Pour Harvey, les Canadiens français de son temps, au lieu d'idéaliser le mythe rétrograde du retour à une Nouvelle-France idyllique, devaient plutôt se dédier à leur développement et à leur modernisation. C'est pourquoi il prôna des rattrapages importants en éducation, menant dans Le Jour une lutte acharnée pour l'éducation obligatoire, gratuite et universelle. Pour lui, seul un système d'éducation laïc et public pouvait combler le retard économique du Canada français et élever le niveau des arts et de la culture.
Sa conception de la liberté de l'individu était intimement liée à sa vision de la nature de l'homme et de son pouvoir de création. Harvey nous renvoyait à nos propres capacités tout en nous appelant à refuser le repli sur soi en choisissant de participer pleinement à la fédération canadienne. Il disait d'ailleurs : «Si les Canadiens français ont été si médiocres en lettres et en arts, ce n'est pas par pénurie de talents, mais par absence de liberté. [] Le mal est chez nous, le mal est en nous. Et la racine de ce mal est bien plus dans l'éducation que dans les empiètements de l'étranger.»

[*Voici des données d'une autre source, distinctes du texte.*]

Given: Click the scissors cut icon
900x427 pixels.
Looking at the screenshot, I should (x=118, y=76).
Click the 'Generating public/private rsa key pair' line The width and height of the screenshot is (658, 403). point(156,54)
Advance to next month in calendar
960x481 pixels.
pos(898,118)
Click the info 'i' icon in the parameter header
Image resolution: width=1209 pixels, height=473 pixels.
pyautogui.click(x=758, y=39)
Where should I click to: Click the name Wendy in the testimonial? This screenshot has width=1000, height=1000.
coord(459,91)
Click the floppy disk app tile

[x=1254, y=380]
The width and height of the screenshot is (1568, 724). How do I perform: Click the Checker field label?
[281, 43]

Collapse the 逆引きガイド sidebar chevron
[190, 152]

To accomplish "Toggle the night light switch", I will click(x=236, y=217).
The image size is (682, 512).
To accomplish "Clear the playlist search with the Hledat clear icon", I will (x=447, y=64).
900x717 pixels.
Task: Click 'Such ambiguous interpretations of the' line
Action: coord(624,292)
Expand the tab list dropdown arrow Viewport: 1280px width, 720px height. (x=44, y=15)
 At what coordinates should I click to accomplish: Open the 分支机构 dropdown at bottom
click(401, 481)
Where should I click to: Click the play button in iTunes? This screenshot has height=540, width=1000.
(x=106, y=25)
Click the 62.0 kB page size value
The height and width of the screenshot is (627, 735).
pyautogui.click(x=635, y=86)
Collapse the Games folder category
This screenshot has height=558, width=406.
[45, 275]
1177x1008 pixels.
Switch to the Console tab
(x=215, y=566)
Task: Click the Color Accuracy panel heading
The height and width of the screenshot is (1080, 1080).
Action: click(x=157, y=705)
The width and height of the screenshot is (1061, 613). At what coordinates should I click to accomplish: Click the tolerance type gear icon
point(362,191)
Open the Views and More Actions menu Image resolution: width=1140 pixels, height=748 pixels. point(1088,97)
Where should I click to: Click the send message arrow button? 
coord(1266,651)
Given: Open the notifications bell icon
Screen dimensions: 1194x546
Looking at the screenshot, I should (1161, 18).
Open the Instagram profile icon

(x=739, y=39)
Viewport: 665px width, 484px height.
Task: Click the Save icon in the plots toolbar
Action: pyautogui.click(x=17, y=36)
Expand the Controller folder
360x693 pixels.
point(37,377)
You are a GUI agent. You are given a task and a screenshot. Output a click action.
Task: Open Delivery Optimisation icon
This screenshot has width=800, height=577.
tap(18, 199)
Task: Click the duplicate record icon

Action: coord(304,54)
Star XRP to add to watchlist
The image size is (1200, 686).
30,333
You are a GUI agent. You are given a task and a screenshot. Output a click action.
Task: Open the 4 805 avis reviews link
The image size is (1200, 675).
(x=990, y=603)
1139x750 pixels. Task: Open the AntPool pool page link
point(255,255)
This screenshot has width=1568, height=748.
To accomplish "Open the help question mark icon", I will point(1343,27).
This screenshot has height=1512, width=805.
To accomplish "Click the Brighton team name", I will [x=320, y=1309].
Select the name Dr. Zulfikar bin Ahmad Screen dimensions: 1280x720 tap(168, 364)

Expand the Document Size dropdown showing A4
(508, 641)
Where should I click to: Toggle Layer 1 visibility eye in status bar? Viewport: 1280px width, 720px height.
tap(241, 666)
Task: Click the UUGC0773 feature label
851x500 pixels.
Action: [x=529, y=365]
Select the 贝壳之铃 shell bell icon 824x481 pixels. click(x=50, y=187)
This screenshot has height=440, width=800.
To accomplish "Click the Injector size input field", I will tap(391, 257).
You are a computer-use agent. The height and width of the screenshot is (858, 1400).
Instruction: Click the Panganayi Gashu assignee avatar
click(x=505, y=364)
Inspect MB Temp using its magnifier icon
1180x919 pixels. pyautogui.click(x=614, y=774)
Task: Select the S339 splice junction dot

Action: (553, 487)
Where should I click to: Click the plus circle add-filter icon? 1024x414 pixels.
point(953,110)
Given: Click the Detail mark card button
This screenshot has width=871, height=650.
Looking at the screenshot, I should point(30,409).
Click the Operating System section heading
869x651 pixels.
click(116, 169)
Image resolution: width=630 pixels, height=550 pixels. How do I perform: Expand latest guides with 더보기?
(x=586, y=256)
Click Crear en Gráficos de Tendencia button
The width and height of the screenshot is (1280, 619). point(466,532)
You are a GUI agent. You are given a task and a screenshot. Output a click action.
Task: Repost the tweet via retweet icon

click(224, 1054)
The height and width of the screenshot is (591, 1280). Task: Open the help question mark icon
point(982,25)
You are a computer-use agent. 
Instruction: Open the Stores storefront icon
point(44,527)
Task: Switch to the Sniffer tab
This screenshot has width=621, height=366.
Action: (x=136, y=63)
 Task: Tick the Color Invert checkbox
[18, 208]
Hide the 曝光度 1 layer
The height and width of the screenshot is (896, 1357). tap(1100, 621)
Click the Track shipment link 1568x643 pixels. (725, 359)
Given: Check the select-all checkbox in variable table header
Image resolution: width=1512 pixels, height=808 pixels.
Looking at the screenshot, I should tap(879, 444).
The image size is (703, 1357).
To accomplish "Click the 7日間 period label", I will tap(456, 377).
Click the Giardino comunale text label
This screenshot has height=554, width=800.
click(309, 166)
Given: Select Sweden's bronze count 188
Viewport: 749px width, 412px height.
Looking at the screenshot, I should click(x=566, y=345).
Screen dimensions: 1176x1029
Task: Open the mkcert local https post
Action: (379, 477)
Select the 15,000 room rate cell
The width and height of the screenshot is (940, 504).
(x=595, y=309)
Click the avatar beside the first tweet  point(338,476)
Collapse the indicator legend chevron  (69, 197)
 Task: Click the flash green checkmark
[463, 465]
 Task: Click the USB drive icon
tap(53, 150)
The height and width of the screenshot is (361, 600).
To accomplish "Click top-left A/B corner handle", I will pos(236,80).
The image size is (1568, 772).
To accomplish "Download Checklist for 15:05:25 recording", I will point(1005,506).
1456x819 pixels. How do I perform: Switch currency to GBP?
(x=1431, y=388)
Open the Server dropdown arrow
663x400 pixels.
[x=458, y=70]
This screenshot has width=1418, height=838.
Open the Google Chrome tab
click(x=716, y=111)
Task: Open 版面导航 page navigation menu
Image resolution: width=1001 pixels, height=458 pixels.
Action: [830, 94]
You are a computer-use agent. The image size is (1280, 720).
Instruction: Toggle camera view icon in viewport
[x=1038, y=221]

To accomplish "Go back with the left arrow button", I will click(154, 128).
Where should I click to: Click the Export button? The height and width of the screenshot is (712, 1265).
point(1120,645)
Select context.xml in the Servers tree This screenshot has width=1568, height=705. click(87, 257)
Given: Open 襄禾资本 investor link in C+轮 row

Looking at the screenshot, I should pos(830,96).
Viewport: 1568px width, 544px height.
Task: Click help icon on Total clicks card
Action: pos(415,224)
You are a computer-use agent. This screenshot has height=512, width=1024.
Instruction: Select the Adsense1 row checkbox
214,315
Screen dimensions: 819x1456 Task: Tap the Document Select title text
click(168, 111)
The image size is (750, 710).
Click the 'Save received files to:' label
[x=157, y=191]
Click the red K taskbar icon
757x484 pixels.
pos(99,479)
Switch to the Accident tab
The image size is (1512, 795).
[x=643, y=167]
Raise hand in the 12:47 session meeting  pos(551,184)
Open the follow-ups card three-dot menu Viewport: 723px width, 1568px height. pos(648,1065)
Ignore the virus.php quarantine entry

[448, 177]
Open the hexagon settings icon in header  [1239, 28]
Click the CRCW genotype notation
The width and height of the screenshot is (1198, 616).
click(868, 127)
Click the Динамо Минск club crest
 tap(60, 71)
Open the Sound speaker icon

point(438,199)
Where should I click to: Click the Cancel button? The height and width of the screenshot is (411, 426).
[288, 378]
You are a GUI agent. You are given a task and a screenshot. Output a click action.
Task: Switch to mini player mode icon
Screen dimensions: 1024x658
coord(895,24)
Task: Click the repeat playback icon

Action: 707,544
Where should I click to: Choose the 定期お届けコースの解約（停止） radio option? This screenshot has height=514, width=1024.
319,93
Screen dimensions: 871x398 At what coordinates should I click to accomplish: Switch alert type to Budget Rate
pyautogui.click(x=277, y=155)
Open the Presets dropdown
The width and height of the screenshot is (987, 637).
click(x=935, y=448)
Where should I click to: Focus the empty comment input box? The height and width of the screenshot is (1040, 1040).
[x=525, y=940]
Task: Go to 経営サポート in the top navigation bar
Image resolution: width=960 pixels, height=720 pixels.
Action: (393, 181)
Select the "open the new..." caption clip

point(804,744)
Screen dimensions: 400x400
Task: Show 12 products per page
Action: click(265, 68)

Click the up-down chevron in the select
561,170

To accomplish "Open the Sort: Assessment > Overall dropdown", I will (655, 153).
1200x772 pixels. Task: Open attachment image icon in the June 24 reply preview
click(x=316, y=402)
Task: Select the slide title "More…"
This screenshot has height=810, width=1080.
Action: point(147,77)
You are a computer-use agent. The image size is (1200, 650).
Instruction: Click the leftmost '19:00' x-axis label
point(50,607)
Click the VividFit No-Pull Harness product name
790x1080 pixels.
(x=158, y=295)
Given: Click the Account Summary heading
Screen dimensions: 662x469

Jean-Charles Harvey croyait fermement à nos capacités et à notre potentiel comme société. Pour lui, il ne tenait qu'à nous de nous libérer des mythes entretenus par une idéologie revancharde et passéiste, tout en ne craignant pas de travailler fort pour prendre toute notre place dans le Canada et dans le monde. Authentique libre penseur à une époque de conformisme où la liberté de pensée était vilipendée, Harvey aura de fait brillé comme un phare au milieu de la navrante noirceur culturelle et idéologique qui sévissait dans le Québec des années 30, 40 et 50.
Il est l'un de ceux à qui nous devons le triomphe de ces valeurs d'ouverture, de tolérance et de liberté dont nous avons bien raison d'être fiers aujourd'hui au Canada, de même que l'entrée du Québec dans la modernité. Une société mature, résolument tournée vers l'avenir tout en sachant assumer son passé, se doit aujourd'hui de se souvenir d'un tel personnage, et c'est ce que nous pouvons nous souhaiter en ce début d'année où nous commémorons sa perte.
Bernard Amyot est un avocat montréalais.
David Simard est candidat à la maîtrise à l'UQAM (science politique) et il prépare un mémoire sur la pensée politique de Jean-Charles Harvey.